What about applying the decals but not seal them and then use them as a guide to carve your own panel lines with something really thin like an exacto knife? Get a rounded blade and rock it along the line of the decal so you can control the blades path without the use of a straight edge. Then you could either scrape the decal off or wet it so it lifts off leaving thin panel lines. Just a thought.


----------



## SUNGOD (Jan 20, 2006)

xsavoie said:


> Thanks J Bond.Great pictures.If someone wants panel lines,the can always pencil them like they did in the 2001 prop department,if such a rumor is true.Many do so with military aircrafts.



That's totally missing the point xsavoie. Some of us are saying we prefer engraved panel lines in the actual plastic to ones that are printed or drawn on. You don't get the same effect with drawn or printed on lines as you get with 3D moulded in lines.


----------



## djnick66 (May 2, 2008)

SUNGOD said:


> You don't get the same effect with drawn or printed on lines as you get with 3D moulded in lines.


Well in reality, when you see a panel on an airplane, ship, etc., you arent seeing a big raised line or big engraved trench. So being drawn in is really more accurate than either way. Myself, I do not mind raised or engraved details on kits. But the trend today, especially with smaller scale models (this thing is what, 1/500 scale or something?) to have more restrained surface detailing. If you pick up 1/144 or 1/200 airliners they are pretty smooth.

» DATASET EXCERPTS
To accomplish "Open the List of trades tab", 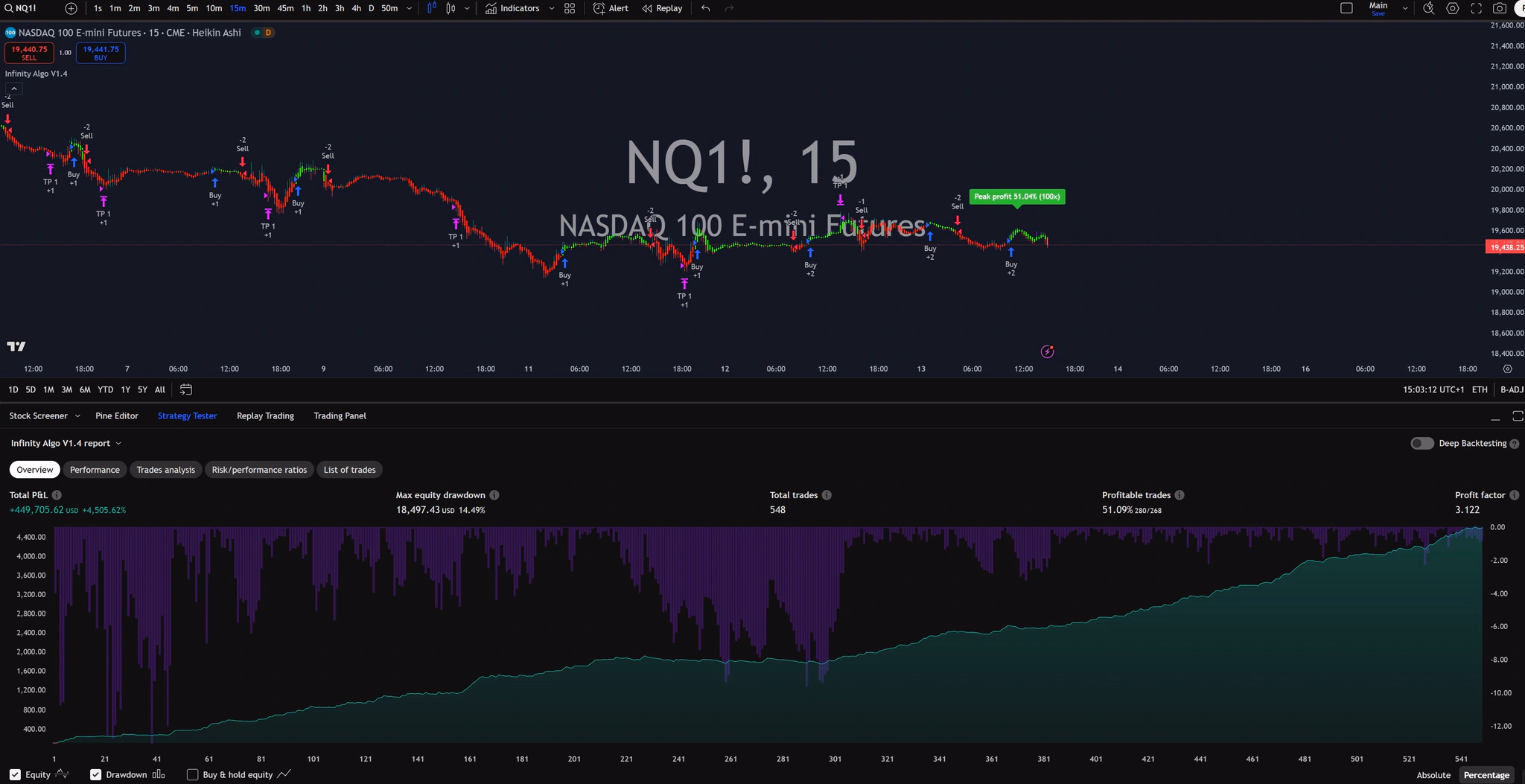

==

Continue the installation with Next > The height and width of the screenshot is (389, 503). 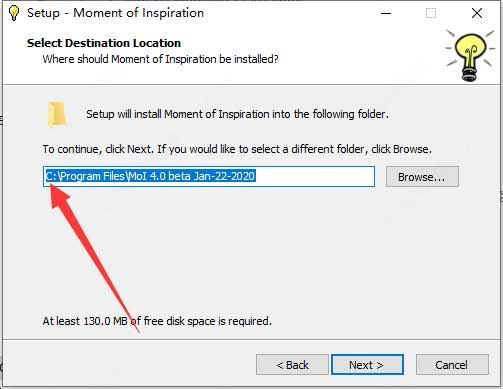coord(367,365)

» TASK A
Answer these questions from the panel lines discussion:
(i) What tool does the first post suggest for carving the lines along the decal?
(ii) According to the rumor xsavoie mentions, who penciled panel lines on?
(iii) Which scales of airliners does djnick66 describe as pretty smooth?
» TASK B
Write the next reply in the panel lines discussion, following on from djnick66's post.
The items are separate material and are not part of the panel lines discussion.

» ANSWER A
(i) Something really thin like an exacto knife, with a rounded blade rocked along the decal line.
(ii) The 2001 prop department.
(iii) 1/144 and 1/200.

» ANSWER B
----------



## SUNGOD (Jan 20, 2006)

djnick66 said:


> Well in reality, when you see a panel on an airplane, ship, etc., you arent seeing a big raised line or big engraved trench. So being drawn in is really more accurate than either way. Myself, I do not mind raised or engraved details on kits. But the trend today, especially with smaller scale models (this thing is what, 1/500 scale or something?) to have more restrained surface detailing. If you pick up 1/144 or 1/200 airliners they are pretty smooth.



Raised lines and big engraved trench's no but I can't see how you can say drawn on lines are really more accurate to a real aircraft etc. You wouldn't have a real life Jumbo with drawn on panels. They'd be fine recesses or overlapping panels (I think the B17 had those).


----------



## spock62 (Aug 13, 2003)

SUNGOD said:


> That's totally missing the point xsavoie. Some of us are saying we prefer engraved panel lines in the actual plastic to ones that are printed or drawn on. You don't get the same effect with drawn or printed on lines as you get with 3D moulded in lines.


Exactly. Having the lines engraved generally looks better and gives the modeler more control over how the model is finished. Also, what if you want to do the kit in a different airliner scheme, one that isn't white? The areas of the decals were there is panel shading would have to be painted over, or the decals not used at all.

As for engraving the lines ourselves, I'd be willing to bet alot of modelers are like me and do OOB builds. Don't really want to engrave all the panel lines, especially on a kit produced in 2011!

I'm guessing the reason Frank chose the decals is because to replicate the thin pencil lines of the original would require extremely delicate engraved lines, which would have added cost to the molds, thus raising the price the kit will sell for. But don't quote me, it's just MHO!

Hopefully, the decals are done well and go on well. If that's the case and the model looks right, it will be good enough for me.

Again, I'm not knocking the kit or Moebius as a company, just expressing a preference for engraved panel lines as opposed to decal panel lines.


----------



## Dr. Brad (Oct 5, 1999)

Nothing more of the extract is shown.